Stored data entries
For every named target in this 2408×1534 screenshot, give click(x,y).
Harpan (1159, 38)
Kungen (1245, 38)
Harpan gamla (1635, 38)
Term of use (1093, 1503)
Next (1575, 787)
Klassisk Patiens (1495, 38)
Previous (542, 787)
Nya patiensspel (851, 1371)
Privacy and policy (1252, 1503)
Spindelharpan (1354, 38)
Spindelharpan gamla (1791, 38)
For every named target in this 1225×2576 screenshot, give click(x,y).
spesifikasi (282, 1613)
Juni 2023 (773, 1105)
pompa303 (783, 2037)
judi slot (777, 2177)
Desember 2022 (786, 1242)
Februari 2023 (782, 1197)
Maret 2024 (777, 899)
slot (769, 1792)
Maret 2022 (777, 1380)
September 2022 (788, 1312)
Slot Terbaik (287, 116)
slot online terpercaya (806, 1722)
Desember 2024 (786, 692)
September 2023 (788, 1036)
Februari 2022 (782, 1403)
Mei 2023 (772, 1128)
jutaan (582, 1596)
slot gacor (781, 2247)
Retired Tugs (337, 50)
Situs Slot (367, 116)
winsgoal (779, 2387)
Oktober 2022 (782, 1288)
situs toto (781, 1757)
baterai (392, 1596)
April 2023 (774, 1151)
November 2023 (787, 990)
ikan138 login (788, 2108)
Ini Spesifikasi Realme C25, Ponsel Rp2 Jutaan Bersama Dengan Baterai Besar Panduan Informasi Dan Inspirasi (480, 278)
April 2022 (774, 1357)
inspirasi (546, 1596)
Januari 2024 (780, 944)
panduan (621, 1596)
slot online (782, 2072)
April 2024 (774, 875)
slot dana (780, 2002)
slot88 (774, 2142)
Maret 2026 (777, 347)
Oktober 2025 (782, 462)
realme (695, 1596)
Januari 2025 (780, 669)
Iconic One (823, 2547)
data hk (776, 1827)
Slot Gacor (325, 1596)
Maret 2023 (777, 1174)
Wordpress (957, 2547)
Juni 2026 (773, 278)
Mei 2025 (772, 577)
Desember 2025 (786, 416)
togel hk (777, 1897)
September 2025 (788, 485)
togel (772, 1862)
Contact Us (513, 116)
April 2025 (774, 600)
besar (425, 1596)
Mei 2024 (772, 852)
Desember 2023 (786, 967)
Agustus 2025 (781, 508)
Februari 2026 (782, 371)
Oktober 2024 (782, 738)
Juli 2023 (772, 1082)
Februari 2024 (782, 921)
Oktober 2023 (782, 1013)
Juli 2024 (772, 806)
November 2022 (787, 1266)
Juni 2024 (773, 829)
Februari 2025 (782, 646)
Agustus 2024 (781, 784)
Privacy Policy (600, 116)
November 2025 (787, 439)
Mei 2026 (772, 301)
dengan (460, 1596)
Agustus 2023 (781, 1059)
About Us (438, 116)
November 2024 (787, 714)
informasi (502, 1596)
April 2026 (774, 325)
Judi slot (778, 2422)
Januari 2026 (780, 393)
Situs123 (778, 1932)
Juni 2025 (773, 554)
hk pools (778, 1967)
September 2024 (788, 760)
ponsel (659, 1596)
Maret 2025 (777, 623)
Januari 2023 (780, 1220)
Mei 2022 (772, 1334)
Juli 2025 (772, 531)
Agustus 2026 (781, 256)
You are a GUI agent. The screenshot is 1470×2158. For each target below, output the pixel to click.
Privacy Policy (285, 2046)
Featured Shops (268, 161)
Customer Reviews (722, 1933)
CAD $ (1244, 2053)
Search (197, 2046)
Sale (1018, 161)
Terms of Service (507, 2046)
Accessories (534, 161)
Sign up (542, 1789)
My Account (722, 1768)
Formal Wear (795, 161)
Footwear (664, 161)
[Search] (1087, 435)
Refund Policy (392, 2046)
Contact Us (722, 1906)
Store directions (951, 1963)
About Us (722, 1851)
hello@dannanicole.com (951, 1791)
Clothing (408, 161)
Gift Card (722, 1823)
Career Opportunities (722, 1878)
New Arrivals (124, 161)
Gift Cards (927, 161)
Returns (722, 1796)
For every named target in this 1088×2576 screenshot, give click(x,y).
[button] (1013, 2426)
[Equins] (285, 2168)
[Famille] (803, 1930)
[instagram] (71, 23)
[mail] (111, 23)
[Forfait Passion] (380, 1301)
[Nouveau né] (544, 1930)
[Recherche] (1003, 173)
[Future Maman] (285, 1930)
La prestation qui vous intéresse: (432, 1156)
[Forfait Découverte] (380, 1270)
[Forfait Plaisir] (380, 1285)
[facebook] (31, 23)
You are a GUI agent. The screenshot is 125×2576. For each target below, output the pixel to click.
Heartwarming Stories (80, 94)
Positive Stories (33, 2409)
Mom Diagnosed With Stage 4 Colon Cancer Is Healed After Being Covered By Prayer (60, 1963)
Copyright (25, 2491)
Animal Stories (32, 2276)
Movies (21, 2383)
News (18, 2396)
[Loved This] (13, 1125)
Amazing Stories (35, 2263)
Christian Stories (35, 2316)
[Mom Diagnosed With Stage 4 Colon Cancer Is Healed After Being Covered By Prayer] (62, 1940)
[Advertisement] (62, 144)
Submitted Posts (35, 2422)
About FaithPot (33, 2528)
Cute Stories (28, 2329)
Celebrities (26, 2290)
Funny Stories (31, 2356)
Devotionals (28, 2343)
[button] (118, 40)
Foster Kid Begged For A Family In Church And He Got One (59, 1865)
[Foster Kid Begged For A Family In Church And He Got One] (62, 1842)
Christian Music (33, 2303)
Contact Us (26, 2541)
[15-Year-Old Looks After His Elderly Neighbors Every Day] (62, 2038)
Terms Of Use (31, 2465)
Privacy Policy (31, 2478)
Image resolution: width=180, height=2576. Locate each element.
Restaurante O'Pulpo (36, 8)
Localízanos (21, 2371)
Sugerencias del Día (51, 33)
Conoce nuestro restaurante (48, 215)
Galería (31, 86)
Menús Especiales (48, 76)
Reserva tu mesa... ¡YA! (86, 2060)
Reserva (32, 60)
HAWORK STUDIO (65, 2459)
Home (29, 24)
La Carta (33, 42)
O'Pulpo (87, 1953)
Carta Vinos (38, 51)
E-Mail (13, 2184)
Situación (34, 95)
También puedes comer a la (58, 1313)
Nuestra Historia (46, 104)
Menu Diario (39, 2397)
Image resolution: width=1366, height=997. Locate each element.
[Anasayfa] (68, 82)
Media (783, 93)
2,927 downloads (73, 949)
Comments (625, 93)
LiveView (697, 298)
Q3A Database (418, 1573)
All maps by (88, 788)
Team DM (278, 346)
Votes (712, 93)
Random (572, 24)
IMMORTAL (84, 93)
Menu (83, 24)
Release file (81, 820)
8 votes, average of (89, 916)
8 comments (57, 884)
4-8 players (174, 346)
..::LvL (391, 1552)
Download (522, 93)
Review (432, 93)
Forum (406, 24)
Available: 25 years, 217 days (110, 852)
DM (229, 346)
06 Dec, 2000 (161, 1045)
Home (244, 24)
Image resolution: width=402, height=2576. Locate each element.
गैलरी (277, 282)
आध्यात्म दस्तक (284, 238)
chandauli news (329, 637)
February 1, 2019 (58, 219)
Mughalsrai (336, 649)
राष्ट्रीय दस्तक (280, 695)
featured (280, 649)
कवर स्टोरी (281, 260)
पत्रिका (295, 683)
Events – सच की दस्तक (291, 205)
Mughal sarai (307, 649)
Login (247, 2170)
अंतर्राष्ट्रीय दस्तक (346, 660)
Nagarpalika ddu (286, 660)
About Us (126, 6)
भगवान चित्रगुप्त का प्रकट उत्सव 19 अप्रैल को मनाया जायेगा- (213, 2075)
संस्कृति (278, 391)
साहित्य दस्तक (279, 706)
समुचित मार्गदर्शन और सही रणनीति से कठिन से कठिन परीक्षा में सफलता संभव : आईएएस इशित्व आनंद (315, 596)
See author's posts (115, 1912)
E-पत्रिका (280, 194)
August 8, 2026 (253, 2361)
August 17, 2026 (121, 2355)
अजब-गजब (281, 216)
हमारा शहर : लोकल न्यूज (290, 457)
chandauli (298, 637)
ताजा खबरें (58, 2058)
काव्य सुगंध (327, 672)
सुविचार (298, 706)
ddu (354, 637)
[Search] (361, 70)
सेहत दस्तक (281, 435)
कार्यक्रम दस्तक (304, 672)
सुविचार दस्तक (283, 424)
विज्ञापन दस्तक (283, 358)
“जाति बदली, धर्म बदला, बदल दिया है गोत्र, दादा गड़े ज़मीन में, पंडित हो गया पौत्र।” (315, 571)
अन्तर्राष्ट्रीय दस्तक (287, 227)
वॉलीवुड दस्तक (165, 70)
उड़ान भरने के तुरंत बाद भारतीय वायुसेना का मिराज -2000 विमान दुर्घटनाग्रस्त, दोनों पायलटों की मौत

▶ **Directions**: When you reach the line containing "[Advertisement] (62, 144)" in the data above, start copying exactly, and stop after the line containing "One (59, 1865)".

▶ **The answer**:
[Advertisement] (62, 144)
Submitted Posts (35, 2422)
About FaithPot (33, 2528)
Cute Stories (28, 2329)
Celebrities (26, 2290)
Funny Stories (31, 2356)
Devotionals (28, 2343)
[button] (118, 40)
Foster Kid Begged For A Family In Church And He Got One (59, 1865)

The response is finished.